OOM happens after the last log.

Expected behavior

Nvidia Triton Inference Server should not allow for the OOM. Memory should be freed after the inference request is performed.

How can I fix this issue?

About this issue

  • Original URL
  • State: closed
  • Created 2 years ago
  • Comments: 18 (8 by maintainers)

Most upvoted comments

Thank you for providing the models and doing on investigation on this. After reading the further details that you have provided, to me it doesn’t look like a memory leak. Some frameworks do not release their memory after the inference is done and they keep making the memory pool larger if they ever need a larger chunk of memory.

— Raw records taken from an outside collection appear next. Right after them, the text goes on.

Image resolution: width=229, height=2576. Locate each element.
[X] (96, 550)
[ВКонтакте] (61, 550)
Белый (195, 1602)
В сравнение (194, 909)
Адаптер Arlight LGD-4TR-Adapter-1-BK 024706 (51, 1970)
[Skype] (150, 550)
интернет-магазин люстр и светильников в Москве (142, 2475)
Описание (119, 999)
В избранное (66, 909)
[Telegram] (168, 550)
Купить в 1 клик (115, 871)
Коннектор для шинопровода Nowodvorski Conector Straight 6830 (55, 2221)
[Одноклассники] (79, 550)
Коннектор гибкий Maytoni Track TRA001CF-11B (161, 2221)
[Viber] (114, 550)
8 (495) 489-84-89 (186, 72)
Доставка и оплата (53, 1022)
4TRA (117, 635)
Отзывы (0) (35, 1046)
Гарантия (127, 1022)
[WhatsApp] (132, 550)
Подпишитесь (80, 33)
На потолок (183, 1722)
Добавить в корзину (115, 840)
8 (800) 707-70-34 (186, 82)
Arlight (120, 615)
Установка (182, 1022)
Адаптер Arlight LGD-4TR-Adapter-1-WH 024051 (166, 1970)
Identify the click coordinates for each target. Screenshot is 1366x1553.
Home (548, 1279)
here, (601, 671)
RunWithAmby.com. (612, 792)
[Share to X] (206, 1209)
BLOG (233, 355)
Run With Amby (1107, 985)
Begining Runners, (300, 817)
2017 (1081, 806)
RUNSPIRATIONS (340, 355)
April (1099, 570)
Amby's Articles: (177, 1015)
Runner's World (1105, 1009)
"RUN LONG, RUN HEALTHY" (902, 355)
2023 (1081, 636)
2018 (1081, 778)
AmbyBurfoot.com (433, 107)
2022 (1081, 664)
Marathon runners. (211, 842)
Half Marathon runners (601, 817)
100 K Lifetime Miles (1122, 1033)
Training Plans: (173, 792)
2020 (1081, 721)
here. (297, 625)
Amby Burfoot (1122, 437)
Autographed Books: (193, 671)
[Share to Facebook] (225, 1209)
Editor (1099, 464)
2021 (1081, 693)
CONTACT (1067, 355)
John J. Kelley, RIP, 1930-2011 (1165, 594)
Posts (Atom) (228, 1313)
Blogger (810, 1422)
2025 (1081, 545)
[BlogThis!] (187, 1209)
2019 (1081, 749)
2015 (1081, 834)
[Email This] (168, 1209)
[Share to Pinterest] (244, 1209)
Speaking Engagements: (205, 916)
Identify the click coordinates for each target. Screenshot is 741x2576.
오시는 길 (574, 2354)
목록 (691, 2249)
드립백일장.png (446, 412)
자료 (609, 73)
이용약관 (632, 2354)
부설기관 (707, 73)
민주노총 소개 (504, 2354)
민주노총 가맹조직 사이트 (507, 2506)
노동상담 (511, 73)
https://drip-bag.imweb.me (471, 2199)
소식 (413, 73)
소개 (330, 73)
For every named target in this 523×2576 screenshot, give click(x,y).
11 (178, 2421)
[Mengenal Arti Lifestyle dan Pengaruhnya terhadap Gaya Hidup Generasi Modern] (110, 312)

For example, if you send larger inputs (because of variable dimensions) the framework may need to allocate additional memory and if the memory is not available it is going to cause OOM.

Maybe there’s a way to pass the strategy to the ONNXRuntime for the CPU config, as well?

Looking at the readme, I couldn’t find any options that corresponds to this. @tanmayv25 are you aware of any options in this regard?

Maybe we could pass a config/flag to Triton Inference Server on startup so that it knows about the memory limits under which it has to operate?

Unfortunately, this is not an option right now. Some frameworks do not provide the appropriate APIs to control the memory usage and it’s out of Triton’s control on how these frameworks internally manage their memory.